The real impact of blue light on eye health and sleep
Some blue light glasses have yellow lenses to counterbalance the blue light

Recently, researchers from the Department of Optometry and Vision Sciences of The University of Melbourne and the School of Health Sciences of the City University of London concluded that there’s no proof that blue light blocking glasses make a difference when it comes to sleep quality and eye conditions.

This paper adds to studies that concluded that blue light blocking glasses did help improve sleep but they did not alleviate symptoms of eye strain, and studies that reported that evidence does not support the use of these glasses for the general population to aid with the aforementioned health issues. 

They argue that it’s not about the small percentage of blue light filtering (10%-25%). Higher percentages would be detrimental to color perception, anyway. 

It’s just that most scientists doubt that blue light by itself is actually responsible for eye conditions. The amount of blue light that our devices emit is not sufficient to harm our eyes, and eye strain can be explained simply by the high amount of screen time that we have every day. 

The American Academy of Opthalmology does recognize that blue light can affect sleep, though, especially in young people. For this reason, it recommends restricting blue light exposure at night by turning on night mode on our devices. 

In any case, there is more consensus around the fact that blue light impacts sleep than that it impacts sight. 

However, given that there is no strong evidence that blue light glasses improve sleep either, most experts do not recommend them. Instead, they recommend simply staying away from screens for one to three hours before bedtime, and using software-based blue light filters, such as iPhone and Android’s night mode or blue light blocking software.

Reducing negative effects of screens

So, if eye strain is not caused by blue light but rather by screen time, what can we do about it? At this point, reducing the amount of screen time is not always possible for many of us. 

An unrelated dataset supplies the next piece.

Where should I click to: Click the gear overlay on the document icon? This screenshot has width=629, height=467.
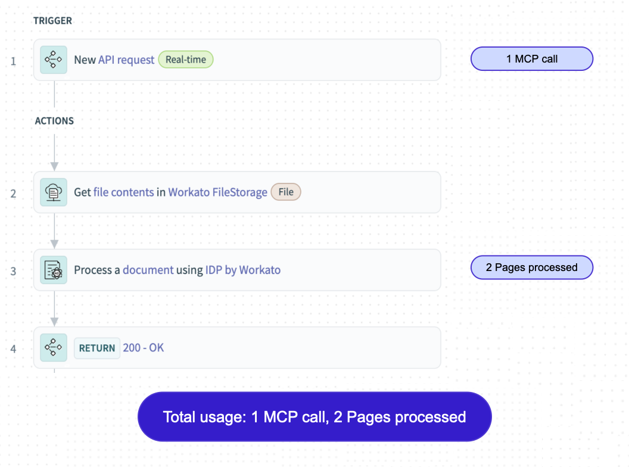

Screen-induced eye strain, mostly known as digital eye strain, is a very common condition nowadays. In the U.S., almost 2 out of 3 people experience symptoms of digital eye strain —such as eye discomfort, eye fatigue, dry or irritated eyes, blurred vision, headaches, neck and shoulder pain, and light sensitivity after prolonged periods of screen time. It is also called Computer Vision Syndrome (CVS).

The real impact of blue light on eye health and sleep
Digital eye strain are caused by computers and smartphones alike.

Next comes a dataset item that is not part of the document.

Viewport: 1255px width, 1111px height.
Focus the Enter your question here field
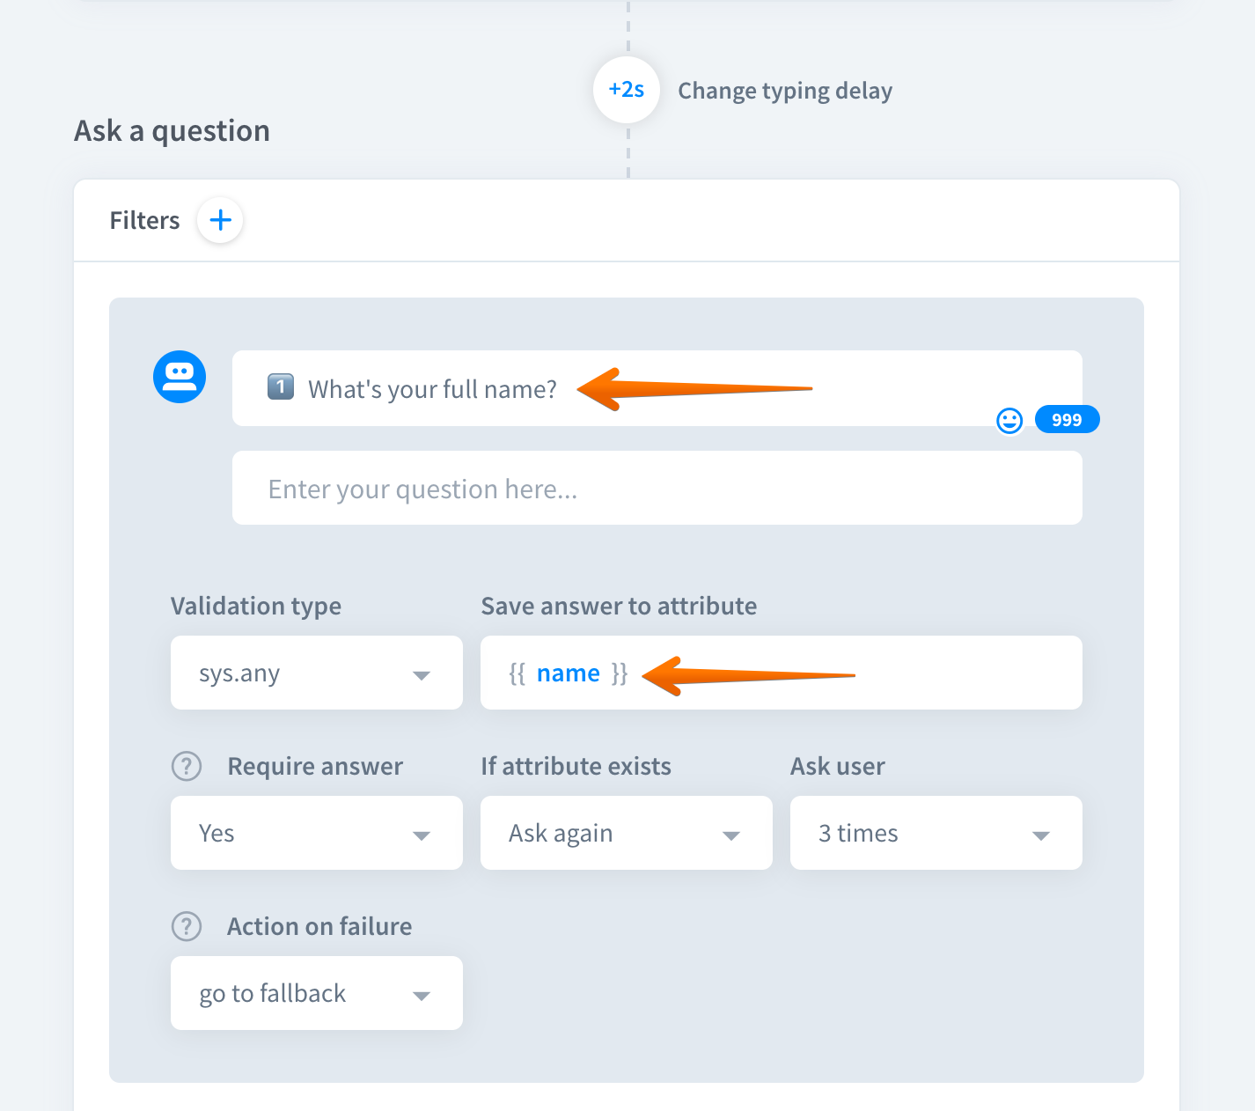657,489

To reduce these symptoms, experts often recommend following the 20-20-20 rule, which consists of taking a 20-second break to look at something 20 feet away for every 20 minutes of screen time.

Additionally, to minimize eye strain, you can:

  • Take a 10-20 minute break for every 1 or 2 hours that you spend in front of a screen.

  • Adjust screen brightness, contrast, and text size whenever you need it. Always try to equate your screen’s brightness to your surrounding’s lighting. 

  • Blink. It is a well-known fact that our blink rates decrease when we’re using digital devices. If we “forget” to blink, we can develop dry eye more easily.

  • Visit your opthamologist for regular eye exams.